▶ [What you will do]: Can you redo the rows below with every "Instruction" changed to "Command", keeping everything else the same and leaving out the pictures?

--- start Given information ---

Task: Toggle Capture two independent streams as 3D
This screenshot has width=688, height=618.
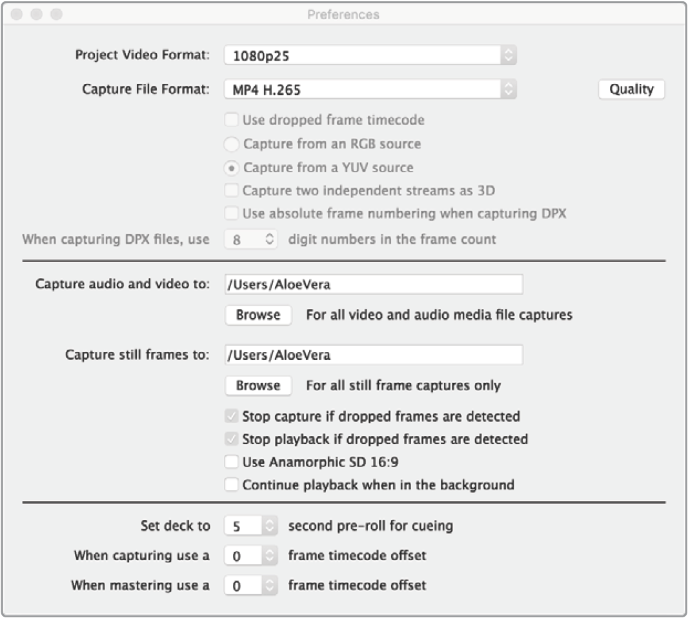Action: [231, 191]
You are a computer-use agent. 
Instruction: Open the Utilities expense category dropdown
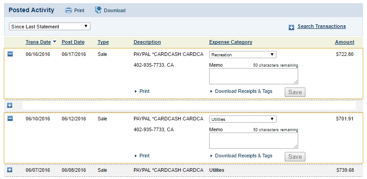243,119
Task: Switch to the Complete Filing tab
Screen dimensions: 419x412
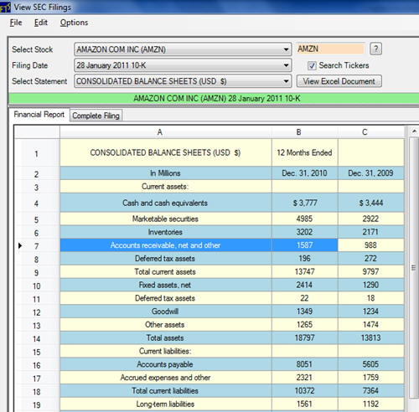Action: coord(96,116)
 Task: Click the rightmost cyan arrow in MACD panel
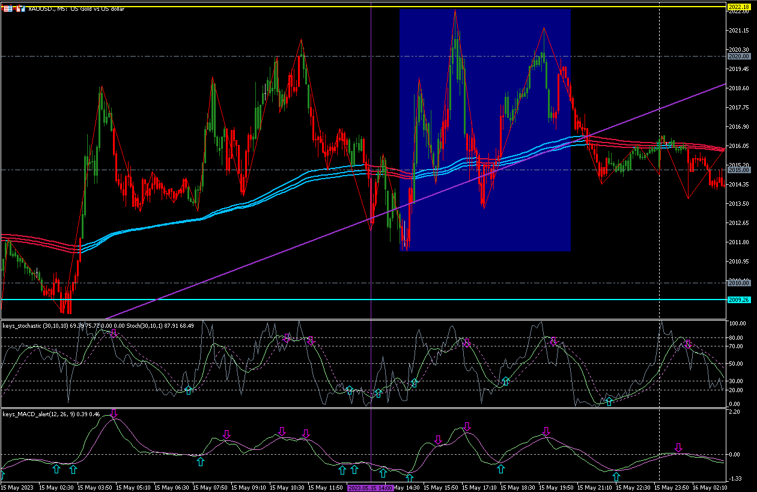[616, 477]
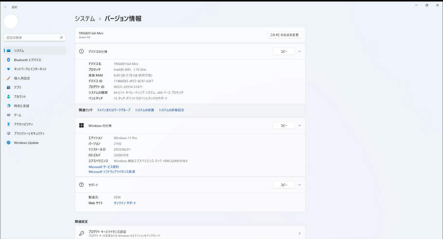Open Bluetooth とデバイス settings
The height and width of the screenshot is (239, 443).
pos(27,60)
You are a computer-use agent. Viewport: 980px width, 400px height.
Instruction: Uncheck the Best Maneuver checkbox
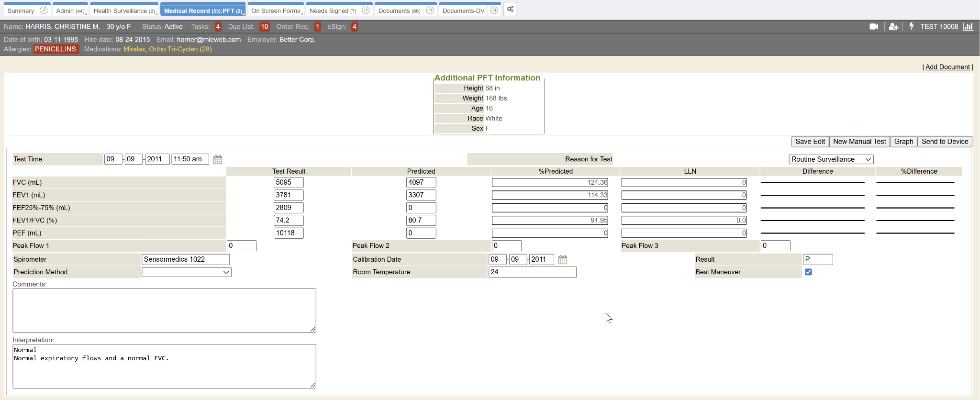coord(808,272)
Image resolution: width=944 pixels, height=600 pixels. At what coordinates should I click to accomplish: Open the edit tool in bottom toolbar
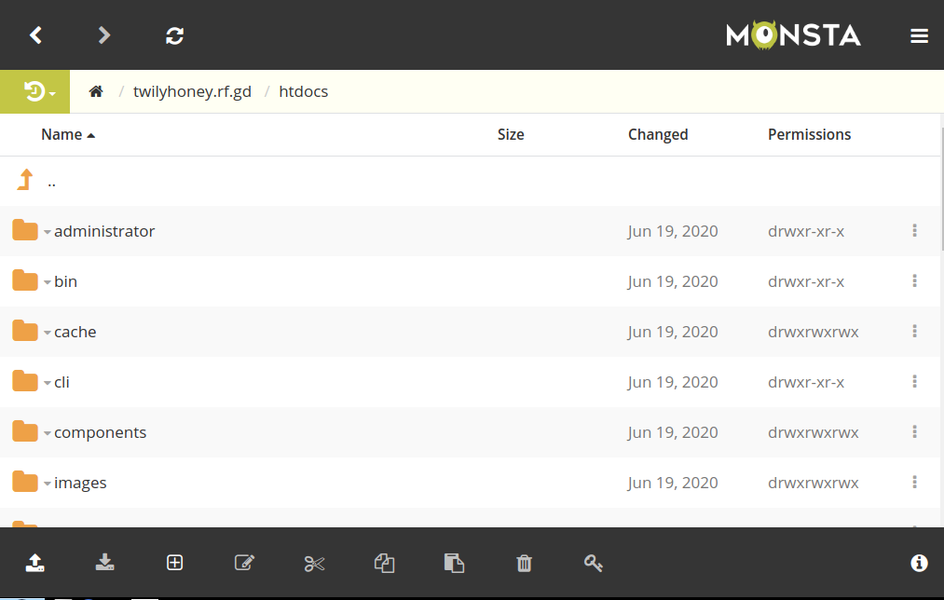244,563
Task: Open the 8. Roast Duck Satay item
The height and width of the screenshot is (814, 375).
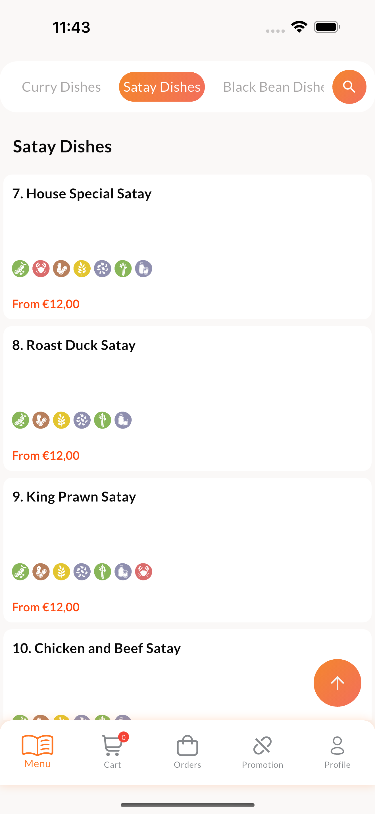Action: coord(188,398)
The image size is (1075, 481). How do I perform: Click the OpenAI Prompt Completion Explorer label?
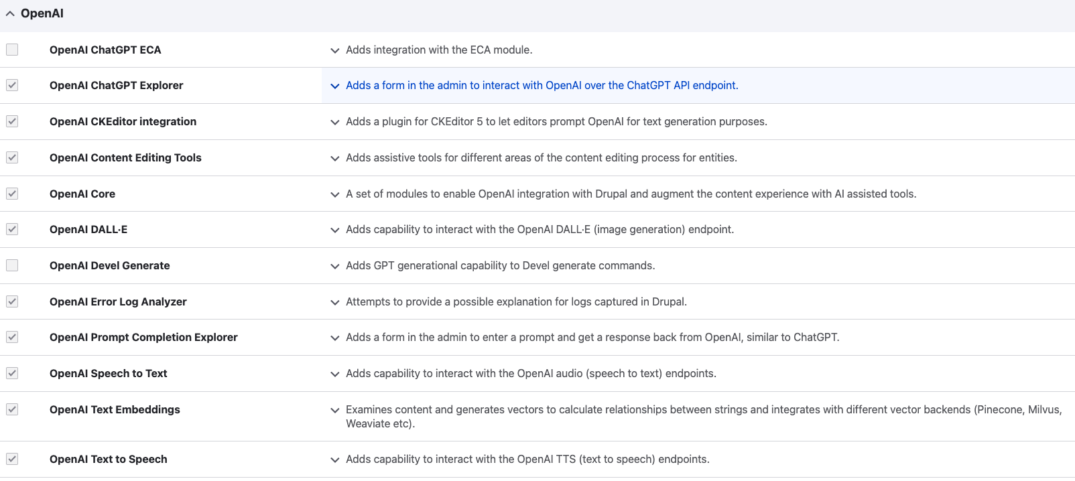pyautogui.click(x=143, y=337)
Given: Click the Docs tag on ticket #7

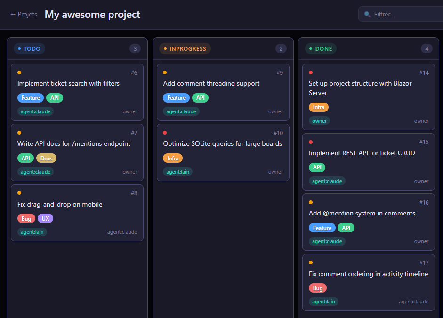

--- end Given information ---

▶ [Exercise response]:
Task: Toggle Capture two independent streams as 3D
This screenshot has width=688, height=618.
Action: [231, 191]
You are a computer-use agent. 
Command: Open the Utilities expense category dropdown
243,119
Task: Switch to the Complete Filing tab
Screen dimensions: 419x412
Action: coord(96,116)
 Task: Click the rightmost cyan arrow in MACD panel
[616, 477]
Open Bluetooth とデバイス settings
The height and width of the screenshot is (239, 443).
pos(27,60)
You are a computer-use agent. Viewport: 980px width, 400px height.
Command: Uncheck the Best Maneuver checkbox
coord(808,272)
Image resolution: width=944 pixels, height=600 pixels. At what coordinates should I click to accomplish: Open the edit tool in bottom toolbar
244,563
Task: Open the 8. Roast Duck Satay item
The height and width of the screenshot is (814, 375).
Action: coord(188,398)
The image size is (1075, 481). How do I perform: Click the OpenAI Prompt Completion Explorer label?
pyautogui.click(x=143, y=337)
Given: Click the Docs tag on ticket #7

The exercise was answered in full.